— About this exercise —
Your output should be the lines from the one that contains "The image size is (662, 653)." to the end of the listing, transcribed exactly. Include nothing else.

— Data in this exercise —
=== Begin Enclosure ===

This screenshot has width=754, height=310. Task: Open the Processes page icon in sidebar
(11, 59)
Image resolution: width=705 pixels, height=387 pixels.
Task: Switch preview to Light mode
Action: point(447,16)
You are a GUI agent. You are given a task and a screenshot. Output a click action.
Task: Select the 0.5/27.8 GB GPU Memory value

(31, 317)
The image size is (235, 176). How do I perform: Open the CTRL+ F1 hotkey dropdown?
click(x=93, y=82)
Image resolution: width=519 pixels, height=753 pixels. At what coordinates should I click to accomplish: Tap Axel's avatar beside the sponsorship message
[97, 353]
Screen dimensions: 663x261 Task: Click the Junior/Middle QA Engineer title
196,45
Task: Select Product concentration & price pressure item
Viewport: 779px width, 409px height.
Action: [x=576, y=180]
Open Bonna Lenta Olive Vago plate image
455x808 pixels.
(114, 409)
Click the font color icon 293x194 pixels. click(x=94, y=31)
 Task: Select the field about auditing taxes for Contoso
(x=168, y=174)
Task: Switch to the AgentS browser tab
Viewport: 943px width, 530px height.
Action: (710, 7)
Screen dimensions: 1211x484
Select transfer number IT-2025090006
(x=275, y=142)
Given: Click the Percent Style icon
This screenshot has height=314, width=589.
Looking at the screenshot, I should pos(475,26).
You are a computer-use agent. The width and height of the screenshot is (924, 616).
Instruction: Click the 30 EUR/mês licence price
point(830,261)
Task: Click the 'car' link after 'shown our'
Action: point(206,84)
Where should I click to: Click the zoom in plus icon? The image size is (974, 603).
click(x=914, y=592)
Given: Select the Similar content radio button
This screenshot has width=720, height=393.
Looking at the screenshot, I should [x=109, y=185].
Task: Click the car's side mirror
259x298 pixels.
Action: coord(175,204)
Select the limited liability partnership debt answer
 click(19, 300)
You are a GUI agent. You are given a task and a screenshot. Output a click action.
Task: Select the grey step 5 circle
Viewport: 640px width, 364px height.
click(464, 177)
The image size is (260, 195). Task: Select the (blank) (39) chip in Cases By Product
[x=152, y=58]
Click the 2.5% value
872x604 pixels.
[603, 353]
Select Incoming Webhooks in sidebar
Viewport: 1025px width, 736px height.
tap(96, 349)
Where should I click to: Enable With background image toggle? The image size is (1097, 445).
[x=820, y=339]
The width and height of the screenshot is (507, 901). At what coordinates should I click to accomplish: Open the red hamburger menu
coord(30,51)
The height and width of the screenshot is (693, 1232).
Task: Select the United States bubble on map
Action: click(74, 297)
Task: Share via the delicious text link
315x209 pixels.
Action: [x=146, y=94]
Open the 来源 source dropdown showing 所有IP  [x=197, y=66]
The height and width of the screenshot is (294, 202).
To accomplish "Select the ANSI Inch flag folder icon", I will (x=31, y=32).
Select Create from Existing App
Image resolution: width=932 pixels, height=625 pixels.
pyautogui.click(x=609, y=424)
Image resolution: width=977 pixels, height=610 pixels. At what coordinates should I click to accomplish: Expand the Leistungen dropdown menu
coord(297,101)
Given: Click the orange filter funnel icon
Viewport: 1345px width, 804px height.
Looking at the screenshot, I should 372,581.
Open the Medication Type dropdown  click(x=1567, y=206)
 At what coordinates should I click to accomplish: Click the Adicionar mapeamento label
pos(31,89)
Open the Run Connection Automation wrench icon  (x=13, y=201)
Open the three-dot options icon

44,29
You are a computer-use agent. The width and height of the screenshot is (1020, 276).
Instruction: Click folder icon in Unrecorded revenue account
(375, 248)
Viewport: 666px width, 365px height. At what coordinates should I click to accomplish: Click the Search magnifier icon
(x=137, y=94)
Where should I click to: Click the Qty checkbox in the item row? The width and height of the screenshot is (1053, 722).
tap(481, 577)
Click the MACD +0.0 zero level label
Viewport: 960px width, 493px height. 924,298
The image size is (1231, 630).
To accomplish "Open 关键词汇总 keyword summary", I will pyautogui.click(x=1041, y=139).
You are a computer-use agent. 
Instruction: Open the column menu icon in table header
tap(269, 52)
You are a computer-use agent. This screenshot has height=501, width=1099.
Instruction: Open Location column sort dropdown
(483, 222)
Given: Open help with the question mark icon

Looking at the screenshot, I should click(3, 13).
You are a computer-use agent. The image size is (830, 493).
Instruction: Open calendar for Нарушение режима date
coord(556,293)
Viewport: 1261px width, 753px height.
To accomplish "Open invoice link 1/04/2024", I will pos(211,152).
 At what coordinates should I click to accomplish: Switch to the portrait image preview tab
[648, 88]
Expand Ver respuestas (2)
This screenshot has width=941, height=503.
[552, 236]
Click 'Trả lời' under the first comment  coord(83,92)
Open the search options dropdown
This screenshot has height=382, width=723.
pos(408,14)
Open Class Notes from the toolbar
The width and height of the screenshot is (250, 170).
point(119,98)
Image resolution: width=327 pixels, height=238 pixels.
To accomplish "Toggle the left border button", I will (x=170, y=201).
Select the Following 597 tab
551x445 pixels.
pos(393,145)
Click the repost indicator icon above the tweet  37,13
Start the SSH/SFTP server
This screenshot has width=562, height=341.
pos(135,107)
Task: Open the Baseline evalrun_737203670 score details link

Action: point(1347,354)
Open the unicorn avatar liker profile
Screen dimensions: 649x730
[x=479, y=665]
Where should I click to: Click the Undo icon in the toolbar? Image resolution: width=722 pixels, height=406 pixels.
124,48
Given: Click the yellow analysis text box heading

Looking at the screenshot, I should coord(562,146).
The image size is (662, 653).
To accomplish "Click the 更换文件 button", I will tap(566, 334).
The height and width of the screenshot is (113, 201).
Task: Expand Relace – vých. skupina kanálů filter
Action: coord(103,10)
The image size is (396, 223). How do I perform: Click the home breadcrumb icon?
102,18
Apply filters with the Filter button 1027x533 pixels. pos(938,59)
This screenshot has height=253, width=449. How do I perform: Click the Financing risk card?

=== End Enclosure ===

— Task answer —
The image size is (662, 653).
To accomplish "Click the 更换文件 button", I will tap(566, 334).
The height and width of the screenshot is (113, 201).
Task: Expand Relace – vých. skupina kanálů filter
Action: coord(103,10)
The image size is (396, 223). How do I perform: Click the home breadcrumb icon?
102,18
Apply filters with the Filter button 1027x533 pixels. pos(938,59)
This screenshot has height=253, width=449. How do I perform: Click the Financing risk card?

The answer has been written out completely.